Die "Spanische Grippe" forderte weit mehr Tote als der gleichzeitig wütende Erste Weltkrieg. Am 22. Mai 1918 berichtete das spanische Blatt "El Sol" zum ersten Mal über die weltweit grassierende Seuche.
Manchmal geht es im Leben wirklich ungerecht zu. Da ist man ehrlich, viel ehrlicher als die anderen. Und dann bleibt der schlechte Namen an einem selber hängen. So ging es auch der "Spanischen Grippe". Am 22. Mai 1918 machte sie das erste Mal Schlagzeilen. In Spanien. "El Sol", eine Madrider Zeitung, berichtete über das massenhafte Auftreten einer rätselhaften, bedrohlichen Krankheit, an der auch der spanische König, Alfons der Dreizehnte, erkrankte. Und so verbreitete sich in der übrigen Welt die irrige Annahme, dass diese Krankheit in Spanien entstanden war und dort auch schlimmer wütete als anderswo.
Weit gefehlt. Anderswo wurde nur nicht darüber geschrieben. Jedenfalls nicht in offiziellen Zeitungsberichten. Wer aber ein wenig über das Tagesgeschehen und das Feuilleton hinwegblätterte, dorthin, wo die Todesanzeigen in endlos langen Reihen standen, dem dämmerte, dass die unheimliche Epidemie schon längst im eigenen Land angekommen war. Nur, dass anders als in Spanien darüber nicht berichtet wurde. Denn die Welt befand sich in einem zermürbenden Krieg, der nun schon das vierte Jahr dauerte. Nachrichten, die das Durchhaltevermögen der beteiligten Völker gefährden konnten, wurden unterdrückt. So wurde auch über die Influenza geschwiegen, die Zensur gebot es. Spanien hingegen war im Ersten Weltkrieg neutral geblieben und konnte daher unbefangener berichten. Und das ließ nun den Rest der Welt glauben, die Seuche stamme von der Iberischen Halbinsel.

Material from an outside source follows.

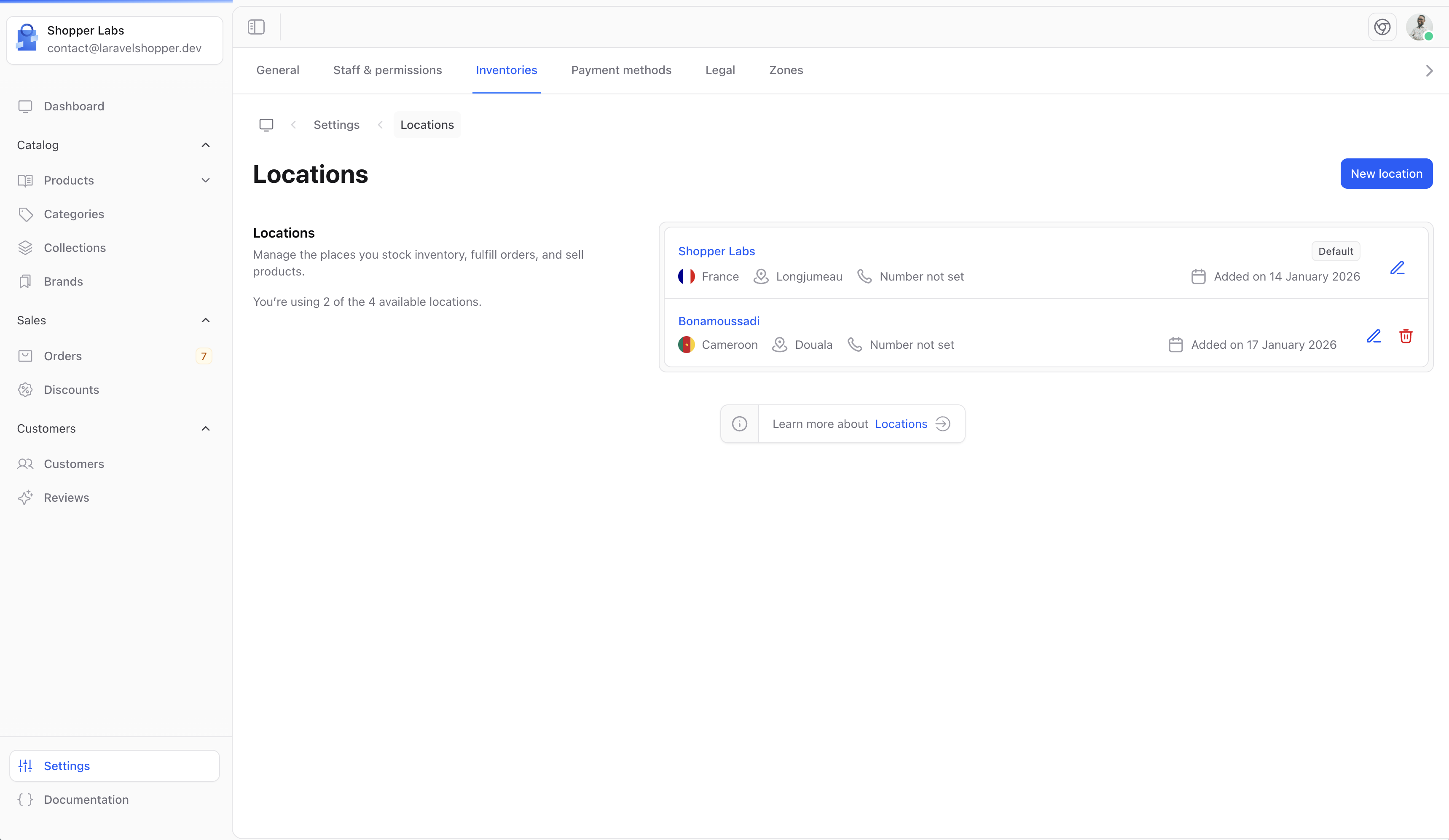Switch to the Zones tab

Dabei war sie vermutlich im März 1918 in Kansas, in den Vereinigten Staaten, ausgebrochen, war mit Truppen auf den europäischen Kontinent gelangt, wo sie sich in ganz Europa rasch ausbreitete, und im Juni wurden Epidemien aus China, Australien, Neuseeland und Indien gemeldet. In wenigen Wochen hatte das Virus alle Winkel des Erdballs erreicht, dank der enorm gestiegenen Mobilität des modernen Menschen. Die Erkrankung begann mit Fieber, Husten, Kopf- und Gliederschmerzen und endete für viele mit einer tödlichen Lungenentzündung. Am schlimmsten betroffen waren nicht, wie sonst bei Infektionskrankheiten, die ganz Alten und die ganz Jungen.

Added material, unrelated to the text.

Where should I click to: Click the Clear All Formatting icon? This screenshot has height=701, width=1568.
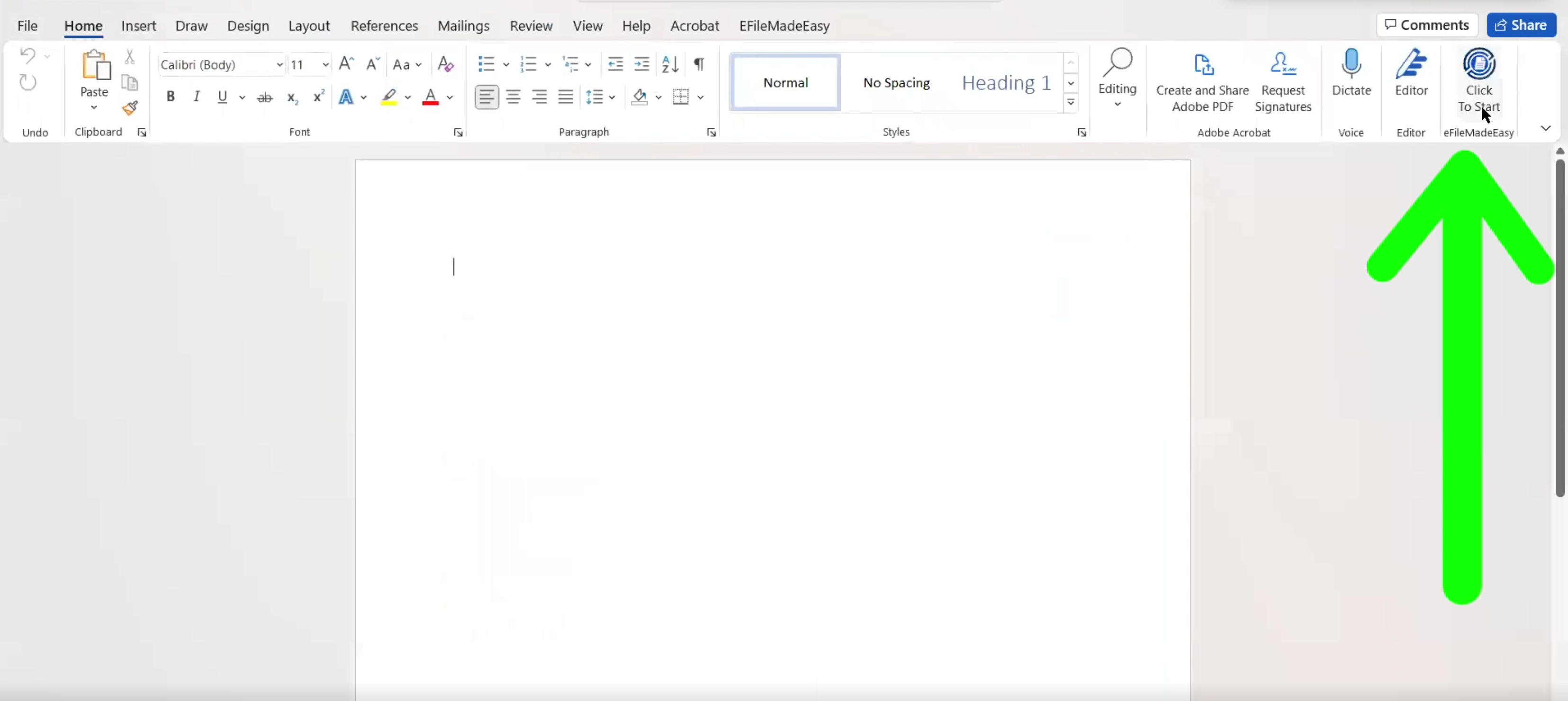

Dahingerafft wurden vor allem die Zwanzig- bis Vierzigjährigen. Auffällig auch, dass viele schwangere Frauen die Infektion nicht überlebten.
Kein Land blieb verschont. Die Zahlen sind erschütternd: Zwischen 25 und 70 Millionen Toten schwanken die Schätzungen, weit mehr als die 17 Millionen Menschen, die im Krieg umgekommen waren.
Ein Schicksal, stellvertretend für die unfassbaren Millionen. Im Oktober 1918 hatte das Virus die Stadt Wien erreicht. Hier bangte der Maler Egon Schiele um seine hochschwangere Frau Edith und sein ungeborenes Kind. Als ihr Fieber immer höher, ihre Atemnot immer schlimmer wurde, griff Schiele zur Kreide und zeichnete ein Porträt der Sterbenden. Es war seine letzte Zeichnung. Kaum hatte er Edith zu Grabe getragen, legte er sich mit Schüttelfrost zu Bett. Drei Tage nach seiner Frau wurde auch er ein Opfer der "Spanischen Grippe".